McCarthy follows in a line of other comedians who have turned to more dramatic work and thus revealed unparalleled talent. Her portrayal of Lee Israel, a waning author at a crisis point and turning to crime and forgery to sustain a terribly lonely existence of alcohol and constant outbursts, is nothing short of incredible. Gone are the fast quips and sunny zingers we’ve come to know from the comedic titan, replaced instead by exasperation and a palpable feeling of one who is barely hanging on to anything they can grasp.
Her pairing with Grant brings out the best in both actors, as their interactions are so compelling, the viewer cannot turn away, and begins looking forward to when next the pair will get up to further shenanigans, despite the sad result of most of their characters’ schemes. The film serves as a inside look at the spiral downward, as McCarthy’s Israel continues to reach out for crazier and crazier schemes, taking wild risks to maintain what the film establishes as an awful status quo for the protagonist.

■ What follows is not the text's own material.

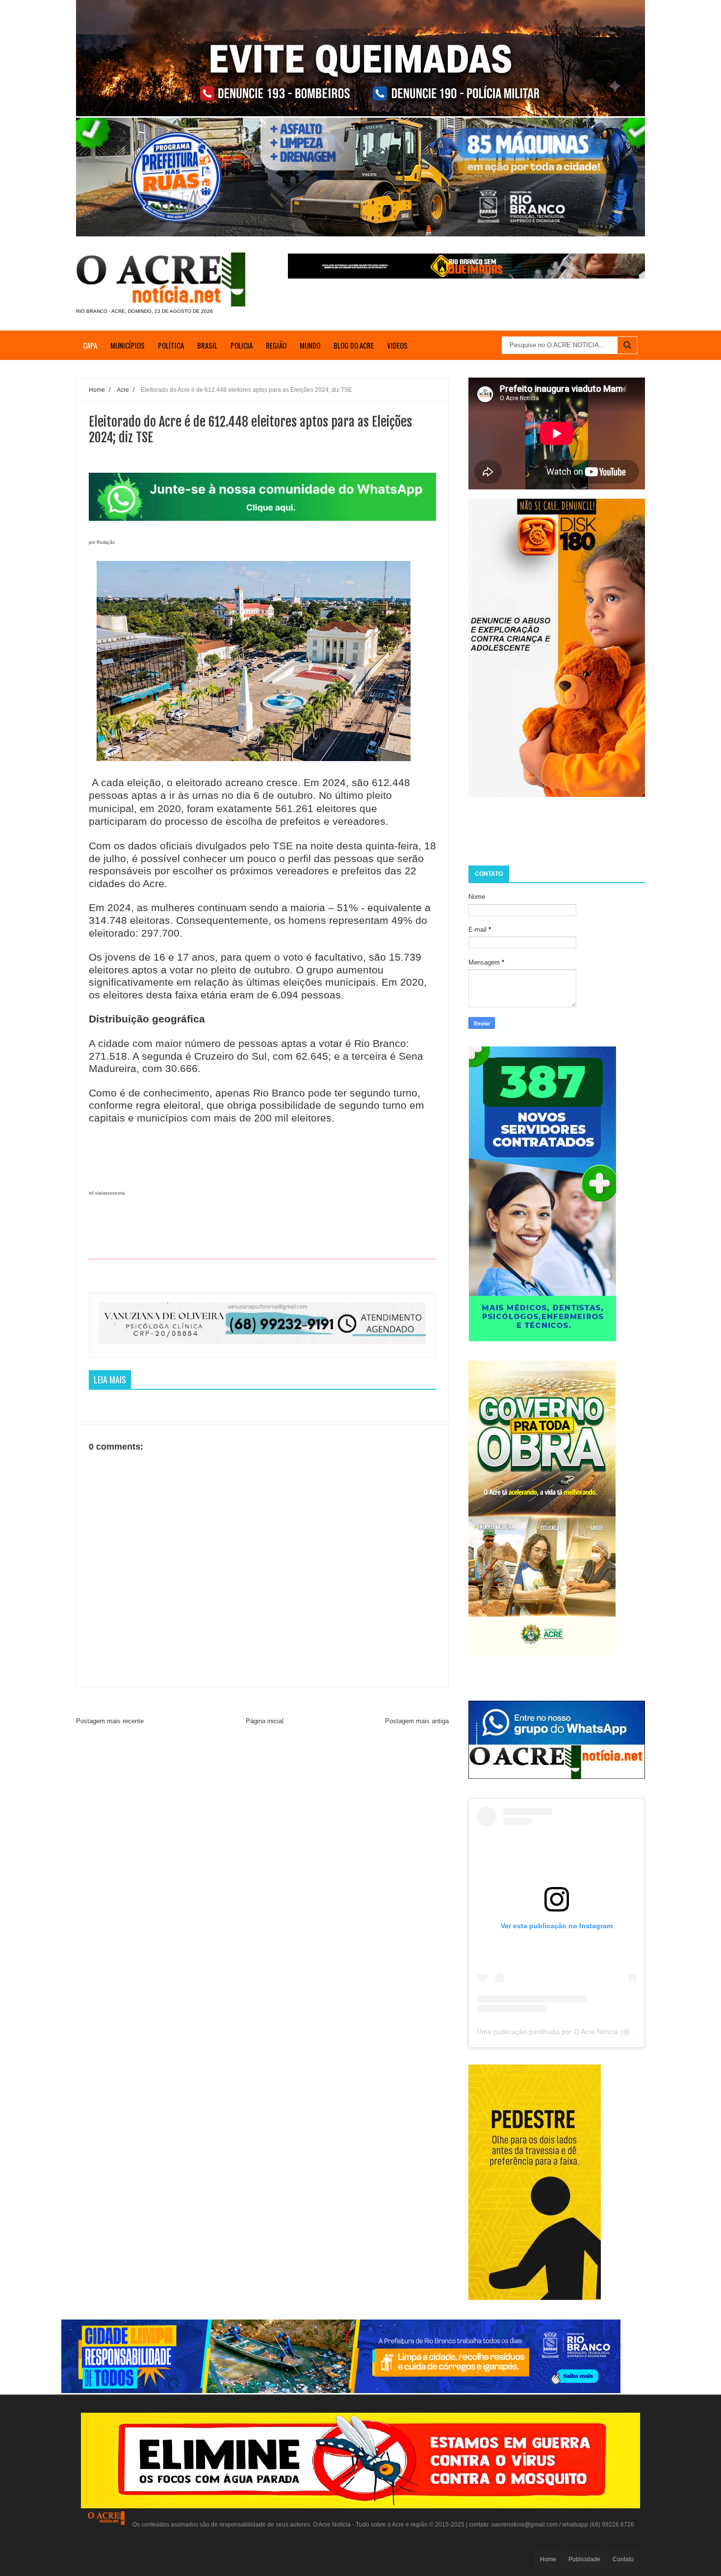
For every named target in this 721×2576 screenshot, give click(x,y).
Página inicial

It’s hard to know what film each audience will see, as there are moments throughout, where one did not know whether to laugh or openly weep. Director Marielle Heller allows the film to linger in this nebulous space, between joy and sadness, to great effect. It’s a daring feat not easily accomplished and with a high potential to ruin the mood. Credit Heller and her actors that, at no point in the film is the audience anything other than riveted to their seats, desperate to know what happens next, and sympathizing, if not fully rooting for the most well-fleshed-out anti-heroes in recent cinema. At a film festival and conference that celebrates writers and storytelling above all other elements, such a claim is not granted cheaply. Still, Heller’s film earns any praise it will amass, and it should garner plenty.
The direction and performances, as well as the plot, certainly demand repeat viewings, if only to further discern whether it is comedy, tragedy, or some vibrant amalgam of both, but there is one thing that is never in doubt. “Can You Ever Forgive Me?” is one of the most emotionally engaging films this year and perhaps for a great many years before.